The following appeared in the most recent issue of Words With JAM, was written hastily, and probably contains an element of Beelzebub's Legal Representative*


 [ri-surch, ree-surch]

diligent and systematic inquiry or investigation into a subject in order to discover or revise facts, theories, applications, etc.

Having been asked to do an article on ‘research’ I did what all self-respecting writers do these days and plugged the word into an online dictionary, hence the above. There were a few other definitions but I couldn’t be bothered cutting and pasting them. They were verbs or something.

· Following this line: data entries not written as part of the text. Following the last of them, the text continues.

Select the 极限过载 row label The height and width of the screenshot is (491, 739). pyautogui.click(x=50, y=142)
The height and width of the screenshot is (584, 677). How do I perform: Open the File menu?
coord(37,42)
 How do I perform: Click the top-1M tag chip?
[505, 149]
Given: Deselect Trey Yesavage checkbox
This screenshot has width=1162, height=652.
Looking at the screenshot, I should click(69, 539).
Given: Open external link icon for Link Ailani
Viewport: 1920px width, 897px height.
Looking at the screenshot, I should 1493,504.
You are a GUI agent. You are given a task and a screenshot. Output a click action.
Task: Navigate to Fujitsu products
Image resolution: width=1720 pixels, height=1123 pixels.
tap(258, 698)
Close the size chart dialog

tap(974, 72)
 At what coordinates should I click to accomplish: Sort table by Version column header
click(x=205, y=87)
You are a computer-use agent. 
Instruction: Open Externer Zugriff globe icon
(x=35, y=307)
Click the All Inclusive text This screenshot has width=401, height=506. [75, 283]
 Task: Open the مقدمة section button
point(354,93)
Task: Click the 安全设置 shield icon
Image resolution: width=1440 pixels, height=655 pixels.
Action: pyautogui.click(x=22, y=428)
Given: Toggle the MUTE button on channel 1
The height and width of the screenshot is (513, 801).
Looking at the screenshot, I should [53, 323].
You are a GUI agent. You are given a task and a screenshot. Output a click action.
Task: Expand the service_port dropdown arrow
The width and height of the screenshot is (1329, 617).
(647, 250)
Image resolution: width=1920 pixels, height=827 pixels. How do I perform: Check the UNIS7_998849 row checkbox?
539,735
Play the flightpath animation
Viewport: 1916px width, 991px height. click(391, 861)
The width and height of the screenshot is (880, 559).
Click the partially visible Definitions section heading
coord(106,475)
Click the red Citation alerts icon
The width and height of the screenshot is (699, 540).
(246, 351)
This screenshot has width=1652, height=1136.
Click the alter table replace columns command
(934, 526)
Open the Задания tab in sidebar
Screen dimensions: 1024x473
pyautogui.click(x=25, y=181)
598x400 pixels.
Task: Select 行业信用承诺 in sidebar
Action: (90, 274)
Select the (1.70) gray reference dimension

I’ve managed to write two novels and about a dozen short stories without doing any research whatsoever. I’ve had the advantage of only ever writing about Glaswegian idiots though so much of the required knowledge was already built in. Now and then I’ve needed to check the odd bit of geography but Google maps has always sorted that out easily enough.
To be honest, the first thought to enter my brain when the ED asked me to write this article about research was - shit, she’s not done her research.
Writing is my hobby, the idea that it might involve actual effort and work beyond making stuff up and typing it is anathema to me. Example - I have only a vague idea what ‘anathema’ means, but can’t be arsed looking it up so it’ll have to do.
My philosophy on fiction is simple - it’s fiction, so make shit up. It’s all lies anyway, who gives a crap about where the lies stop and truth comes in? If it sounds reasonable, it is reasonable.
I don’t write literary fiction, so I don’t need to worry about being literal. I’m not a writer of historical fiction, so historical fact means nothing to me. I don’t do thrillers, so police procedure etc is meaningless. I can’t write Sci-Fi, so science can get to fuck.
I’m not discounting the time and effort many writers put into making sure they get every last factual detail right. Authenticity is important when endeavouring to recreate, or create from scratch, a world in which you hope the reader will become immersed and enmeshed. All and more of the above mentioned genres (and yes, literary fiction is just another genre) demand this, to one degree or another.
But, you know. Relax.
Yes, a particularly pertinent bit of research can, sometimes, give huge insight to either character or plot and if that’s the case go for it - explain exactly how that leather coin pouch could only have been made by a mountain-dwelling Argentinean with Oedipal issues.
If it’s not important though, it’s enough that you know it, don’t burden the rest of us with your studies. We don’t care.
Story matters; characters matter; humanity matters; entertainment matters (literary fiction gets a pass on that one); emotions matter. That’s where the truth needs to be. And that’s the stuff you can’t find on Wikipedia.
The Devil is in the details. Or God is in the details. Which is it, I can’t remember? Either way I’m not religious.
The one thing not to do, however, is get it wrong. If you’re making something up, make bloody sure you’re in ‘make-shit-up’ territory. And, whatever you do, don’t make shit up about anyone who’s real and still alive.
As an example (purely fictional and plucked entirely from the air with no basis in anything that’s ever actually happened, honest) don’t say that your main character’s sister goes on a bit sometimes and can be annoying as fuck when she has a wine or two. Or, you know, that Bono is a Nazi. Like Jesus was. Silly stuff like that.
I assume, of course, that you won’t take my word for any of this and do your own research before coming to a decision.
Don’t trust me for a minute, I just make shit up.

* I'm not 100% sure what that means and couldn't be bothered checking.